My last post detailed a typical visit to a patient named Ted, an eighty-four year old man I saw twice a day for over a year. Ted lived alone in a run-down unit, due for demolition, and had such severe short-term memory loss that within the course of a visit he could tell the same story multiple times. Luckily Ted retained his long-term memories, and, even luckier for me, the stories he told were so interesting it was no burden to hear them repeated.

As nurses we assisted Ted by administering his medications, ensuring he was having something to eat, moisturising his legs, and occasionally dressing any wounds he developed. We also gave the solitary man company, and, uniquely, Ted gave back. Some days it was hard to tell who was accompanying whom.

Ted was a joy. Normally seeing a client this often, particularly one who offers up the same conversation like a meal repeated until you’re sick of the sight of it, would become wearisome, but Ted was so genuinely happy, and so sharing in his happiness, that visiting him felt like recharging. Each rendition he gave of his stories was animated and energetic. His jokes, which after a few months I could mouth along with him, were always delivered with such sincere amusement and enjoyment that it was impossible not to laugh with him.

I was moved from the area where Ted lived and began nursing further north, and my visits with Ted were cut off. It was a different nurse who got to hear about the time his car broke down on a set of train tracks and was hit, with Ted still in the car, by a train. Ted walked away from the accident, went to get a beer at a nearby pub to steady his nerves, and decided the car was probably a wreck, and so hitchhiked his way home. True story. I heard it at least seventy-eight times.

A few months ago I found out Ted was no longer on our books. Ted has chronic obstructive pulmonary disease, which is a fancy way of saying his lungs are shot. He spent his early adulthood chewing on cigars, sucking on cigarettes, and even having the odd puff of a pipe. His later adulthood was spent working in a pottery factory at a time when OH & S didn’t include face masks, and so, even though he had quit smoking, the deterioration of his respiratory system continued with lungful after lungful of ceramic dust. Because of his COPD, Ted was particularly prone to chest infections, which made him particularly prone to hospital admissions. And so the decision was made by his case manager that Ted wasn’t safe to be living alone and a nursing home was arranged. This meant district nurses were no longer required.

The abrupt departure of a patient is an aspect of my job I find disorientating. Let me set the stage: we go into the intimate confines of a person’s home, are welcomed and offered tea. We administer care, which by its nature creates a bond between patient and nurse. We talk as we work, and learn about out patient’s lives and families. Then, as inevitably happens, one day they’re gone.

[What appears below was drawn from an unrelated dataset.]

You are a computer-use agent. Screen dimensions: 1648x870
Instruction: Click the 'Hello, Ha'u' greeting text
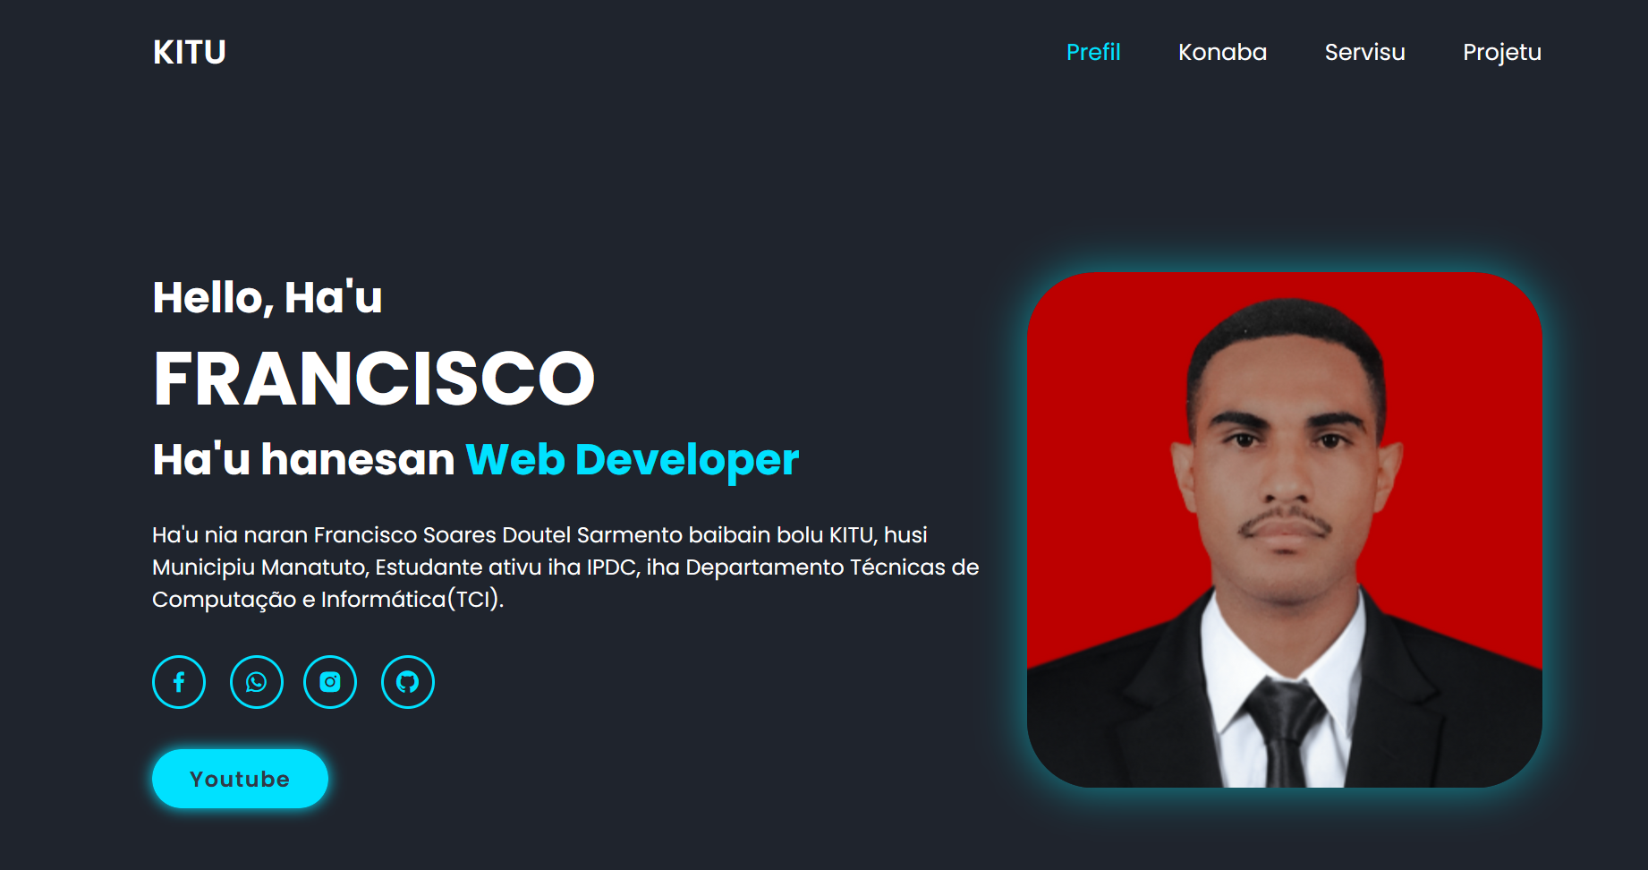[x=267, y=297]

Sometimes it’s due to death, but more often it’s that they’ve been put into a nursing home. Or gone to live with family. Or are in hospital. The latter is the hardest because they disappear into the hospital system and it’s not until months later that you realise they haven’t returned and are left wondering what happened to them.

District nurses are, at best, a band-aid. We are a temporary fix, and the best we can hope to achieve is to maintain the status quo for a while longer until health deterioration catches up with our patients. Please don’t let this observation cheapen the profession. Those extra few years we buy our clients at home are years of comfort in a familiar environment, but it’s still frustrating to know we are a quick, and non-lasting, solution.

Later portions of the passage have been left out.